Meet your neighbours at BUCH IN DER AU

On what felt like the hottest night of the year so far, Katja Huber introduced the three-man Syrian band جِسْر jisr (The Bridge) – even lovelier was the fact that every seat in the Buch in der Au bookshop was taken, just like at every Munich beer garden probably. And guests were unanimous – it was worth it!

von Marion Hertle

Bookseller Elisabeth Reisbeck greeted all the long-standing and new residents of Munich who had come together for the evening and were sitting with ice-cold drinks in their hands.

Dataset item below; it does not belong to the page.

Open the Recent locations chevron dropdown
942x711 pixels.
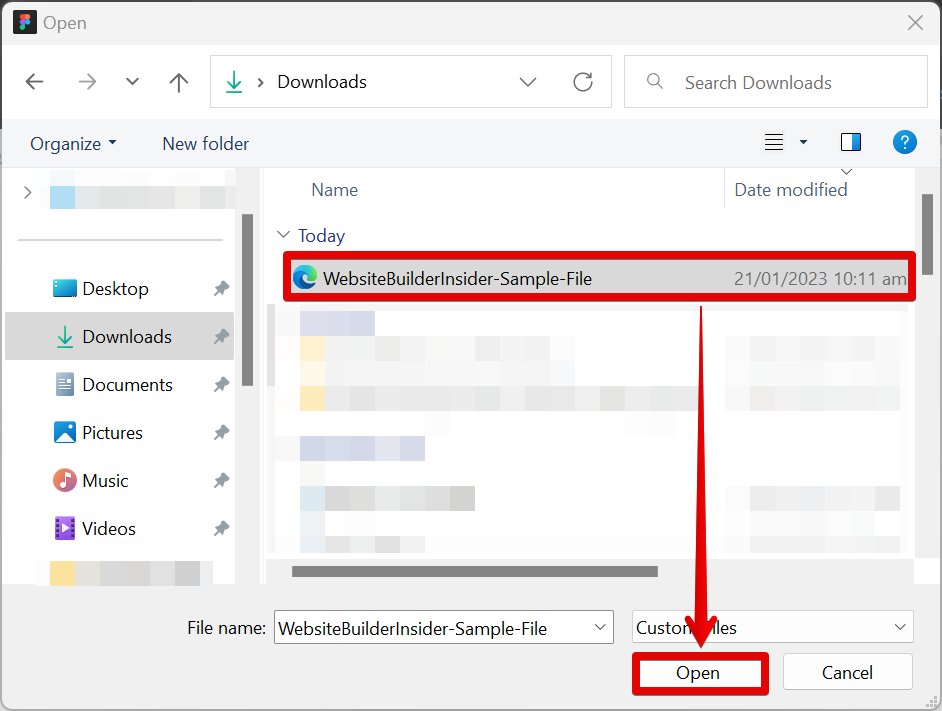click(x=132, y=82)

The third WIR MACHEN DAS-Begegnungsort Buchhandlung (WE’RE DOING IT Venue: Bookshop) evening in Munich was heavily influenced by Arabic music (percussion and vocals – Mohcine Ramadan; viola – Ehab Abou Fakhar; Abathar Kmash – oud). The range of pieces included compositions from the 11th century via the Wagnerian era up to today, as well as music from Syria, Egypt, Turkey, Tunisia, Algeria, Morocco and Andalusia, all of which made for an impressive and highly varied mix. Most of the pieces had no titles but were named after the composer and the scale in which they were played. The trio hasn’t composed its own music yet, but it has only been together for four months, Ehab and Abathar only arriving in Germany in January, so it’s really rather astonishing how many concerts the band has already given in the Munich area since then.

Mohcine Ramadan (percussion & vocals), Abathar Kmash (oud), Ehab Abou Fakhar (viola) during their performance in the bookstore. Photo: privat

As luck would have it, Mohcine Ramadan, who graduated in German as a Foreign Language from LMU Munich, and who has already been living in Munich for several years now, was a wonderful translator. The other two members of the trio are professional musicians from Damascus, and in their city of birth, As-Suwayda, Abathar ran a music school with 70 students. He was obviously unable to continue his usual work at the school after taking flight, but from Munich he is still running a small girls’ orchestra there with 11 students: he sends them notes, they record the piece and he gives them feedback, via Skype for example. They’re currently preparing for a concert at the end of July.
Ehab’s und Abathar’s CV’s are impressive (there’s mention of membership of the Syrian Symphony Orchestra, lecture work at the Higher Institute of Music in Damascus and participation in international workshops), which they modestly put down to the fact that in As-Suwayda there’s an oud in every household and several musicians in every family.

When asked how it was possible for them to establish themselves as musicians in Munich so quickly, and to play so many concerts in such a short space of time, Mohcine first jokes that you have to have to take the Balkan route to spark interest. He then adds, rather more seriously, that music simply brings people together, as you don’t need language to make contact, for example with the well-known oud player Roman Bunka with whom they’ve already performend in various formations. It also became clear in the talk with Katja Huber that Mohcine is well connected in Munich’s cultural life as both a lecturer and musician, which means he can turn to contacts he has been nurturing for several years for his still very young band The Bridge.

Their music is carried by rhythms that determine whether audiences dance, which is often the case, or listen, mostly to lyrics rich in metaphors about homeland and love.

Professional life in Munich isn’t quite so simple, however. Even as professional musicians with degrees under their belts, Abathar and Ehab have had to start again, applying to the University of Music and auditioning there, as Germany has different musical focuses. There’s no course for the oud, so Abathar has taken up jazz guitar.

Katja Huber und die syrische Band جِسْر jisr (Brücke) in der Münchner Buchhandlung. Foto: Privat
The Syrian band جِسْر jisr (The Bridge) with the moderator Katja Huber. Photo: privat

At the end of a well-rounded evening, an interested audience asked if the trio hadn’t yet released a CD, which unfortunately it hasn’t yet, for financial reasons. One suggestion from the audience was that it was a classic case for crowdfunding, an idea Mohcine found so good that he immediately forwarded it on to the WIR MACHEN DAS initiative as a possible entry on the “to do” list. Finally, the next concert dates were announced, for example on July 8 at Café Giesing, on 15 July at Ya Wali in Haidhausen and on 23 July at EineWeltHaus in Schwanthalerstrasse.

Meet your neighbours is an independent Venue: Bookshop series, initiated and organised by the Munich authors and editors Linda BenediktBjörn Bicker, Lena Gorelik, Marion Hertle, Sandra Hoffmann, Katja Huber, Fridolin Schley and Florian Kessler. Every month since April, the authors have been using their favourite bookshops as a venue for introducing people who have come to Munich after fleeing their homelands. Stories are told, films shown and readings given. All interested locals, people with and without refugee experience, are invited to these discussion evenings. The motto of the evenings is “Everything is possible when people come together”.